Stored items
--------------------------------------------------

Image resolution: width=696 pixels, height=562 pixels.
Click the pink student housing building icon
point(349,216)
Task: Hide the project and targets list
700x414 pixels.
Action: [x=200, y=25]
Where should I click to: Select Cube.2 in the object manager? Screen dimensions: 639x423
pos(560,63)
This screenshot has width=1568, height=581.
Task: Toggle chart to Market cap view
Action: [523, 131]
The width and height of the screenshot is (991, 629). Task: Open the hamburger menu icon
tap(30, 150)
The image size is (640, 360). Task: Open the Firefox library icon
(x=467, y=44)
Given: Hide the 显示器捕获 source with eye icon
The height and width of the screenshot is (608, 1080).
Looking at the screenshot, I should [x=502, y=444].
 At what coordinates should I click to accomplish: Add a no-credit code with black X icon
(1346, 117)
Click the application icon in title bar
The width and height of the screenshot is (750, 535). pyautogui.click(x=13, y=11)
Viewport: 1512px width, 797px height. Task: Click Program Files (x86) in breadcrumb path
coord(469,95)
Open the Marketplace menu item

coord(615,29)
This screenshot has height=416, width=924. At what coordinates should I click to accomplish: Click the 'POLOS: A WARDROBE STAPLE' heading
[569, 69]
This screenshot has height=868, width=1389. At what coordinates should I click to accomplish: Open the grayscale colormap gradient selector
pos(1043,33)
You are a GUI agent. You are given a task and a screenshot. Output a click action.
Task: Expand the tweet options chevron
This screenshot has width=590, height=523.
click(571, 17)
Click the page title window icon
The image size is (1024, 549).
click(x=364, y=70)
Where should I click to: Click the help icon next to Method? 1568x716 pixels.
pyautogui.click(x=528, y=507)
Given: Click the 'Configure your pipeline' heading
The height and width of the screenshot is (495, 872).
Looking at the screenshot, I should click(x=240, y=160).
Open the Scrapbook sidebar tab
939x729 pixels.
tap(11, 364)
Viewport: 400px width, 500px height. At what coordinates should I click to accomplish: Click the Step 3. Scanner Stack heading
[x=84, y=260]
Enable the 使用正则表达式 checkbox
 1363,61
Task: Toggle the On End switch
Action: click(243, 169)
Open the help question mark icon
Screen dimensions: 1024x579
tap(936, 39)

--------------------------------------------------

Copy only this part of the entries above: the line with "The width and height of the screenshot is (991, 629).", the line with "Task: Expand the tweet options chevron", and the lines between, all exactly as written.

__ANSWER TO THIS EXERCISE__.
The width and height of the screenshot is (991, 629). Task: Open the hamburger menu icon
tap(30, 150)
The image size is (640, 360). Task: Open the Firefox library icon
(x=467, y=44)
Given: Hide the 显示器捕获 source with eye icon
The height and width of the screenshot is (608, 1080).
Looking at the screenshot, I should [x=502, y=444].
 At what coordinates should I click to accomplish: Add a no-credit code with black X icon
(1346, 117)
Click the application icon in title bar
The width and height of the screenshot is (750, 535). pyautogui.click(x=13, y=11)
Viewport: 1512px width, 797px height. Task: Click Program Files (x86) in breadcrumb path
coord(469,95)
Open the Marketplace menu item

coord(615,29)
This screenshot has height=416, width=924. At what coordinates should I click to accomplish: Click the 'POLOS: A WARDROBE STAPLE' heading
[569, 69]
This screenshot has height=868, width=1389. At what coordinates should I click to accomplish: Open the grayscale colormap gradient selector
pos(1043,33)
You are a GUI agent. You are given a task and a screenshot. Output a click action.
Task: Expand the tweet options chevron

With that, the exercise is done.